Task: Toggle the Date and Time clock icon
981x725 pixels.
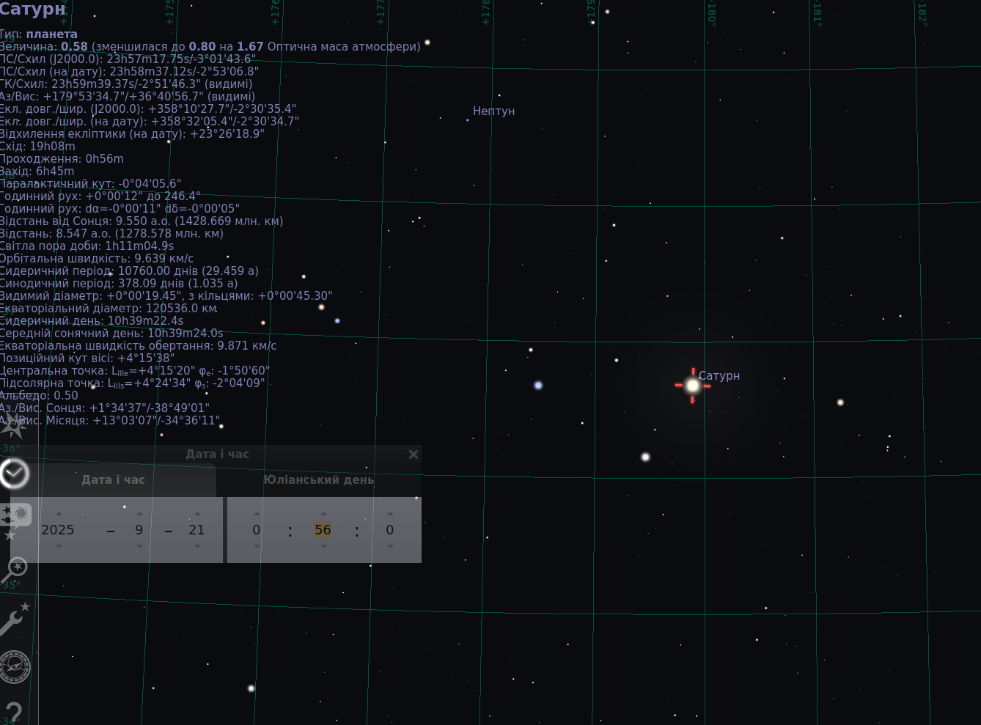Action: coord(14,474)
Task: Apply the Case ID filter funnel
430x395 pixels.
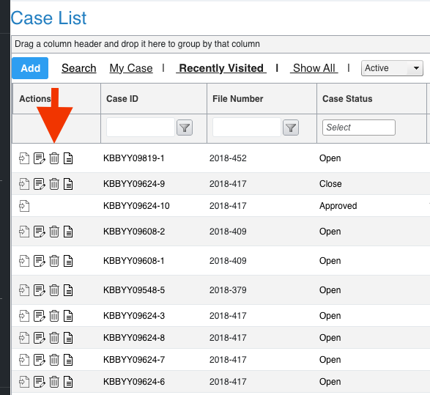Action: (x=185, y=128)
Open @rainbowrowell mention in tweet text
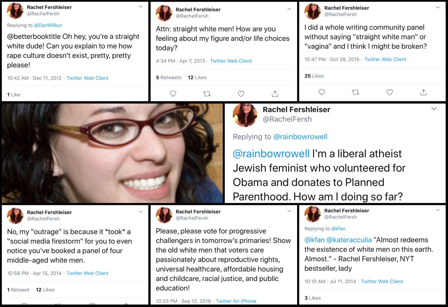This screenshot has height=307, width=448. [271, 154]
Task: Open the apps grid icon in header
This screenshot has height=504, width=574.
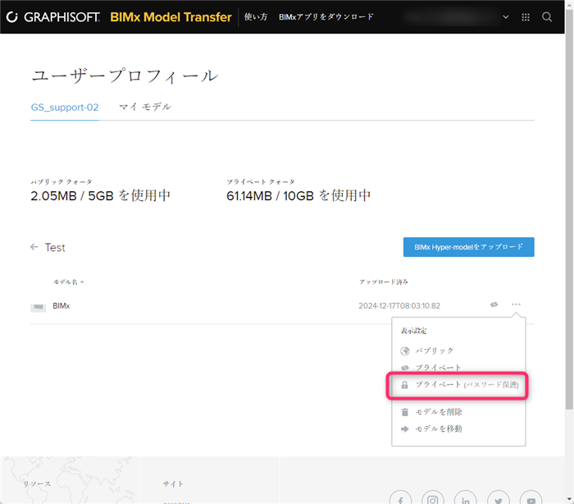Action: click(526, 17)
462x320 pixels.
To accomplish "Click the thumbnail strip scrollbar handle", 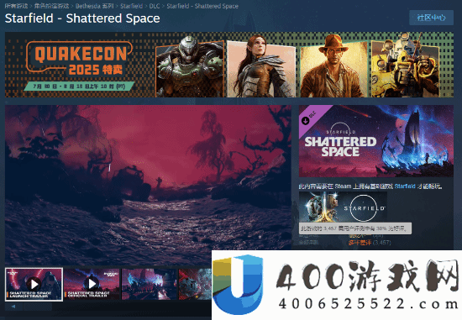I will click(x=38, y=307).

####

Give the number of lines in the entries above that include the string "icon". No other output is expected.

### Exercise solution:
2